Glory to God on high,
And peace on earth descend:
God comes down, he bows the sky,
And shows himself our friend:
God the invisible appears:
God, the blest, the great I AM,
Sojourn in this vale of tears,
And Jesus is his name.

Him the angels all adored,
Their Maker and their King;
Tidings of their humbled Lord
They now to mortals bring.
Emptied of his majesty,
Of his dazzling glories shown,
Being’s source begins to be,
And God himself is born!

See the eternal Son of God
A mortal son of man
Dwelling in an earthly clod
Whom heaven cannot contain!
Stand amazed, ye heavens, at this!
See the Lord of earth and skies;
Humbled to the dust he is,
And in a manger lies.

We, earth’s children, now rejoice,
The Prince of Peace proclaim;
With heaven’s host lift up our voice,
And shout Immanuel’s name:
Knees and hearts to him we bow;
Of our flesh and of our bone,
Jesus is our brother now,
And God is all our own.

The Nativity story contained in Luke 2 has become so familiar and sentimentalized that we forget what it tells us about God and the way God chooses to work in human history.
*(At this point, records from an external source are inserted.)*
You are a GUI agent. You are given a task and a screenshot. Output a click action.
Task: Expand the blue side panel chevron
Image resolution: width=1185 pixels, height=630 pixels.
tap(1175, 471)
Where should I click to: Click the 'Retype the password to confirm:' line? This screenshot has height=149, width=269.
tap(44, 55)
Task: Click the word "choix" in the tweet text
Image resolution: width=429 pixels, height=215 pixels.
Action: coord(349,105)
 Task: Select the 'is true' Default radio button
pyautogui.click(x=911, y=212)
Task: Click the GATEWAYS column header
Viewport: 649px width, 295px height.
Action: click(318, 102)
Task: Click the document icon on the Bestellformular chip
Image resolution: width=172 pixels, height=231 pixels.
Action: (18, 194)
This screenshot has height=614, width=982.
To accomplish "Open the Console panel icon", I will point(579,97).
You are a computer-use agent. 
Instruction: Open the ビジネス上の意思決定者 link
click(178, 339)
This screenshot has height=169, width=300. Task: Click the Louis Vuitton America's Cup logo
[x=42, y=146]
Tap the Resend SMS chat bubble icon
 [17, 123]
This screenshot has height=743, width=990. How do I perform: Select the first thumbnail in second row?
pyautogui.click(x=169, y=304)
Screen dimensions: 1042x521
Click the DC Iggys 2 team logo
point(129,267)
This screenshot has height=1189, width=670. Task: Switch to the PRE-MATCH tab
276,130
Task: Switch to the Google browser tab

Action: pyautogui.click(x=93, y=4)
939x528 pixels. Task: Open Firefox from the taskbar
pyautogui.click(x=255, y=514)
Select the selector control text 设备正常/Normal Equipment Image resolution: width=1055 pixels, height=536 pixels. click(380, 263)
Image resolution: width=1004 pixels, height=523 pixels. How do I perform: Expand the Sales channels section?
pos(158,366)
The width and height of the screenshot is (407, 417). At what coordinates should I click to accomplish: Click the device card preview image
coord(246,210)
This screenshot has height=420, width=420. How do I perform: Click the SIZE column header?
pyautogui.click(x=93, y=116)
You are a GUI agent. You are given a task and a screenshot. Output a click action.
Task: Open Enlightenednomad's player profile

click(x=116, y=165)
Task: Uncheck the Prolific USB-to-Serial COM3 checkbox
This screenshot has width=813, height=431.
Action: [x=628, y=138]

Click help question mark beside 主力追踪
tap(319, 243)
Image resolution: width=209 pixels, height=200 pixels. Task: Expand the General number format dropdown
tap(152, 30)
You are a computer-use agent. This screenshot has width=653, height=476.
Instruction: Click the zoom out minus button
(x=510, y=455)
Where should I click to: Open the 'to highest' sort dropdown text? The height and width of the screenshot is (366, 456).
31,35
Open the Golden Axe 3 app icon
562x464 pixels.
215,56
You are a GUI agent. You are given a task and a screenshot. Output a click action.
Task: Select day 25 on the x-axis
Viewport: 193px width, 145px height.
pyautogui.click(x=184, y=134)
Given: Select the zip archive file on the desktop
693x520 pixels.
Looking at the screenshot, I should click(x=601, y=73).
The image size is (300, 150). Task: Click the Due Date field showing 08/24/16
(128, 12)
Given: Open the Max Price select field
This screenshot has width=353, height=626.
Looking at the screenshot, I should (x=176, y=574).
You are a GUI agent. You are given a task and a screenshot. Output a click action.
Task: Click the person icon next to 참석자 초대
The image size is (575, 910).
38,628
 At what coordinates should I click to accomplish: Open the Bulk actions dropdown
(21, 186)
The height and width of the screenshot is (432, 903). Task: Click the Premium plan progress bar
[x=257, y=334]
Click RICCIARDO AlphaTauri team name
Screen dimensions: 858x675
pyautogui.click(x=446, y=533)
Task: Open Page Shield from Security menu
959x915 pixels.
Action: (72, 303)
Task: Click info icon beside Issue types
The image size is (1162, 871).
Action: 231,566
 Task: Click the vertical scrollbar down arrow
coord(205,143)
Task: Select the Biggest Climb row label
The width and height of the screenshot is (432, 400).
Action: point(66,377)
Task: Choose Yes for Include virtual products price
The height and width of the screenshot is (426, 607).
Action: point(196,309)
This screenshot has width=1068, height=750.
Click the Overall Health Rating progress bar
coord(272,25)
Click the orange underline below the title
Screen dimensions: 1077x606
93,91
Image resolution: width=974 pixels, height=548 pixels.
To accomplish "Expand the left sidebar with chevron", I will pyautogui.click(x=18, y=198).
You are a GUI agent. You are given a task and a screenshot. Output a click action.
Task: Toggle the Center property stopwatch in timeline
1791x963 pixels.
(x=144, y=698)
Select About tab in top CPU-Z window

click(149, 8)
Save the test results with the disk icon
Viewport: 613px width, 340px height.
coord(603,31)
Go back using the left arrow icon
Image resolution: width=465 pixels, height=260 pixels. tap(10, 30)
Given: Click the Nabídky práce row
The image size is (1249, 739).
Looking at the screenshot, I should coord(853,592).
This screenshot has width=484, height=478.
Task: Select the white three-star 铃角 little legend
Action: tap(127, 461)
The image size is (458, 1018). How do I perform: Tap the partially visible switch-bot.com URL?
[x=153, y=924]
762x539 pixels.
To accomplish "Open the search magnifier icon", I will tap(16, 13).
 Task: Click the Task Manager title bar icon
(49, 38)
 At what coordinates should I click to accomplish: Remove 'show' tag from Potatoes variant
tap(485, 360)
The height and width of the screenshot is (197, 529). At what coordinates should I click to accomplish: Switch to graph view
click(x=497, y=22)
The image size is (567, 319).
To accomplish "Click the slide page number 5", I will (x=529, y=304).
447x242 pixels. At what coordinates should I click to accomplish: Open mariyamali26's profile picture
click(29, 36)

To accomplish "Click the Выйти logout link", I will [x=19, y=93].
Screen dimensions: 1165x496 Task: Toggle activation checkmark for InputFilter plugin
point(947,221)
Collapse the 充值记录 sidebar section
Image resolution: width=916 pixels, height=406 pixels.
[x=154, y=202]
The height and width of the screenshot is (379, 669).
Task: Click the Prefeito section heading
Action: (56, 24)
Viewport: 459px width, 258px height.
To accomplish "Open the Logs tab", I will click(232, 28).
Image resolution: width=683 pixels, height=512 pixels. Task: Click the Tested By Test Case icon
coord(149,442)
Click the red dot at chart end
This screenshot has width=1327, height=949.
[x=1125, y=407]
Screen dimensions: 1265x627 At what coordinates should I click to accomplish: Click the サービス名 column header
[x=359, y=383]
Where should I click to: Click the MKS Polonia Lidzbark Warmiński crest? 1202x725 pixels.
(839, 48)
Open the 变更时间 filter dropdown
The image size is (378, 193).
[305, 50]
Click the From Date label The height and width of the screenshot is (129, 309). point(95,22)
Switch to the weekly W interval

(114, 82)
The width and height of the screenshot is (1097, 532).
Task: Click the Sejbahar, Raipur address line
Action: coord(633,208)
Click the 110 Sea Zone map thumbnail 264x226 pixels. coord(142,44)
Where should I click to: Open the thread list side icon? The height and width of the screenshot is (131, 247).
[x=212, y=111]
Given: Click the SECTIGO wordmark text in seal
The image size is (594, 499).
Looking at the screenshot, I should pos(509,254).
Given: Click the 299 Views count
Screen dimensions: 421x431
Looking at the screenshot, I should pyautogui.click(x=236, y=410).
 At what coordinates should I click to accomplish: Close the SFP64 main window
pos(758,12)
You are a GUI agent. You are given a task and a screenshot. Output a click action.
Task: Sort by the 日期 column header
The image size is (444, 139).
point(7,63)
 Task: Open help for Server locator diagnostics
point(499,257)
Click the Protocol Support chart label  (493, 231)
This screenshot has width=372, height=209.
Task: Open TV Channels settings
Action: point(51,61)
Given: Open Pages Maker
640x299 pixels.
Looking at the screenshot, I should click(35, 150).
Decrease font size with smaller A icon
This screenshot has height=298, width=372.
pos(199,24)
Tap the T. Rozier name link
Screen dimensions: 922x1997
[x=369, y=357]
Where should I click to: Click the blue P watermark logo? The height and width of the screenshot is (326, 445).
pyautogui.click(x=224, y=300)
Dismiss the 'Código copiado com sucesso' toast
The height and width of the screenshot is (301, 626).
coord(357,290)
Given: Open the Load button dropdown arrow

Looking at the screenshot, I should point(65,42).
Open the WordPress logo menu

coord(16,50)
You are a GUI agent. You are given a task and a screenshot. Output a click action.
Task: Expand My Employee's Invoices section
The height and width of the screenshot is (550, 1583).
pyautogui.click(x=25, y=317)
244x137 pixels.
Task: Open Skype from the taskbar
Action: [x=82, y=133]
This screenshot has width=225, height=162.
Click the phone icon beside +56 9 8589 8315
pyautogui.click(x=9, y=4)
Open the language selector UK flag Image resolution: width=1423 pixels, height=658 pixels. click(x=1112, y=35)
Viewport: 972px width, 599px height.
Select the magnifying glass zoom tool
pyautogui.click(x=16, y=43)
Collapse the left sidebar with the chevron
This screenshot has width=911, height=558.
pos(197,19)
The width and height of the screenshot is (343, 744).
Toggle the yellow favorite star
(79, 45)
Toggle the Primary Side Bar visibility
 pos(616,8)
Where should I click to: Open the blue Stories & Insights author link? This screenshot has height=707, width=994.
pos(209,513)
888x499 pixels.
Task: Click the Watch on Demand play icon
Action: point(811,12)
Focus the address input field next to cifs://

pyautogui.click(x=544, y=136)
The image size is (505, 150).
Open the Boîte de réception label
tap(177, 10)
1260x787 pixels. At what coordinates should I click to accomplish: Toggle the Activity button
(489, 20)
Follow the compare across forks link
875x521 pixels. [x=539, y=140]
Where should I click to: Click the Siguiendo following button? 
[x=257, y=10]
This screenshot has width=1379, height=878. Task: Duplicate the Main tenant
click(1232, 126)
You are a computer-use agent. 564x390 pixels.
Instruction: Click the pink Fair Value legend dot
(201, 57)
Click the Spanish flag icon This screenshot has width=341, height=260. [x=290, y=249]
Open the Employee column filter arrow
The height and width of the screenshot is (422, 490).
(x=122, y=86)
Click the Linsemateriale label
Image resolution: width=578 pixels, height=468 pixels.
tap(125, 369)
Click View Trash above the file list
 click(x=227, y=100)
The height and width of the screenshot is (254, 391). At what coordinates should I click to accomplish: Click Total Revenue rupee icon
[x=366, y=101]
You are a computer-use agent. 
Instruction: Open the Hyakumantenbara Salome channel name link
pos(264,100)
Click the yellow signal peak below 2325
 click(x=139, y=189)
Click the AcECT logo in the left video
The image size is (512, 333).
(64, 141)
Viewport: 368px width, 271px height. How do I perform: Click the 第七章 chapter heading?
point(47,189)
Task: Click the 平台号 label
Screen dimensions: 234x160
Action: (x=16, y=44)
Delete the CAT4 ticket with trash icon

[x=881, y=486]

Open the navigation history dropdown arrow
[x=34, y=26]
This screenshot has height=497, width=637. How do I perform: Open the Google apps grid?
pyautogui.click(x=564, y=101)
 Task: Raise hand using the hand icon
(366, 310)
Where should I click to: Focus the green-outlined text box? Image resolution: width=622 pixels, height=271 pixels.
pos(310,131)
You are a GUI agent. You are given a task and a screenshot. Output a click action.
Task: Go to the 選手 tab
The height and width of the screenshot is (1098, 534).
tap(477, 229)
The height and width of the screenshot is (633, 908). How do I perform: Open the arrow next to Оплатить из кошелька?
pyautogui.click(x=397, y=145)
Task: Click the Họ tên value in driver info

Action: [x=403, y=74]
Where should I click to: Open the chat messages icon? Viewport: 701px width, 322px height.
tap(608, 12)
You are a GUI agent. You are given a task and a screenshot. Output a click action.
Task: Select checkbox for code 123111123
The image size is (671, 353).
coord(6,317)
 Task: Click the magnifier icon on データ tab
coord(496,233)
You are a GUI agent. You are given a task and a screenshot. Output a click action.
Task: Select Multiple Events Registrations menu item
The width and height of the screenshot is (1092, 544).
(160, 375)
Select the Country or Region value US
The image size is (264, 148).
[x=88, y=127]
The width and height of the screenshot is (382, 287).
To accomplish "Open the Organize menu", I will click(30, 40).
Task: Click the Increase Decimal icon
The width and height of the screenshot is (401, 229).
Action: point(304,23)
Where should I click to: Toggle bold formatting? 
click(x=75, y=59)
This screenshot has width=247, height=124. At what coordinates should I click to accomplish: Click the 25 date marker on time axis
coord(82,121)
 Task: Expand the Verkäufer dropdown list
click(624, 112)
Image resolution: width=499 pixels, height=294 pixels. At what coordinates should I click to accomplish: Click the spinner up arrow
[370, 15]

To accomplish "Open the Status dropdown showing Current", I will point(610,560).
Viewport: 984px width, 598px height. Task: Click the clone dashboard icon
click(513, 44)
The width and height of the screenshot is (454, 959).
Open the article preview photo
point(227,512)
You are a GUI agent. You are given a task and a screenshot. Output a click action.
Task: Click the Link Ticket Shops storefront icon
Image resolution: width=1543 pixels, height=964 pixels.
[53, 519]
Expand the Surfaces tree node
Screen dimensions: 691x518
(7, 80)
God chose to become human and live as one of the vast majority of humankind, namely the poor, powerless, and oppressed peoples of the world. The Ruler of the Universe was born to a poor unmarried Jewish girl from a remote outpost of the Roman Empire known for insurrection. He was born in a barn and laid in a feed trough. The first witnesses to his birth were hard working, hard living shepherds; men who earned their living with the hands working with animals. The King of kings chose to be born and to live among the poor and oppressed peoples of the world. I think this means that in Jesus, God came to turn the world as we know it, as it currently exists, upside-down.

"O God, you make us glad by the yearly festival of the birth of your only Son Jesus Christ: Grant that we, who joyfully receive him as our Redeemer, may with sure confidence behold him when he comes to be our Judge; who lives and reigns with you and the Holy Spirit, one God, now and forever. Amen."